From: Matt Caswell <matt@openssl.org>
Date: Fri, 28 Jul 2023 15:04:14 +0000 (+0100)
Subject: Ensure the QUIC TLS SSL object is marked as shutdown
X-Git-Tag: openssl-3.2.0-alpha1~326
X-Git-Url: http://git.ipfire.org/cgi-bin/gitweb.cgi?a=commitdiff_plain;h=f219abef51fd47fa5945d23bbdc379778e512dc5;p=thirdparty%2Fopenssl.git

Ensure the QUIC TLS SSL object is marked as shutdown

If we shutdown the QUIC connection then we should mark the underlying
TLS SSL object as shutdown as well.
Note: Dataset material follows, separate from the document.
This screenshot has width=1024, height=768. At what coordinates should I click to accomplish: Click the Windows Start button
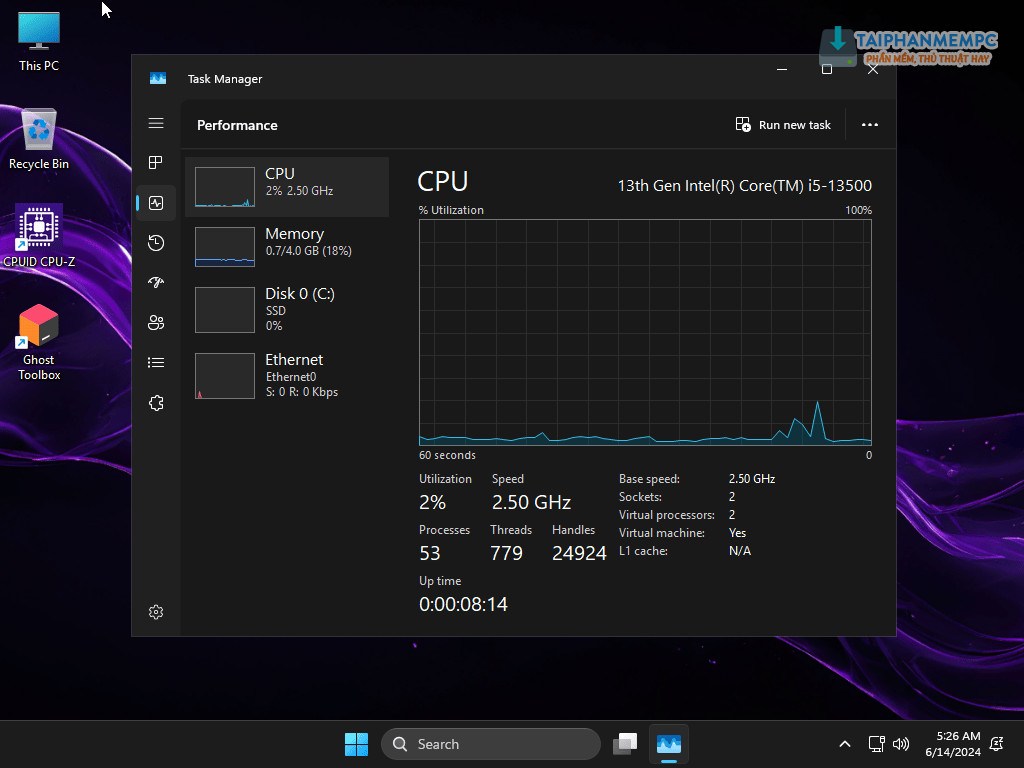coord(356,744)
Otherwise any sessions are considered
unusable for resumption.

Reviewed-by: Tomas Mraz <tomas@openssl.org>
Reviewed-by: Hugo Landau <hlandau@openssl.org>
(Merged from https://github.com/openssl/openssl/pull/21591)
---

diff --git a/ssl/quic/quic_impl.c b/ssl/quic/quic_impl.c
index 1e983e3fc08..89475f38891 100644
--- a/ssl/quic/quic_impl.c
+++ b/ssl/quic/quic_impl.c
@@ -1203,6 +1203,8 @@ int ossl_quic_conn_shutdown(SSL *s, uint64_t flags,
     ossl_quic_channel_local_close(ctx.qc->ch,
                                   args != NULL ? args->quic_error_code : 0);
 
+    SSL_set_shutdown(ctx.qc->tls, SSL_SENT_SHUTDOWN);
+
     if (ossl_quic_channel_is_terminated(ctx.qc->ch)) {
         quic_unlock(ctx.qc);
         return 1;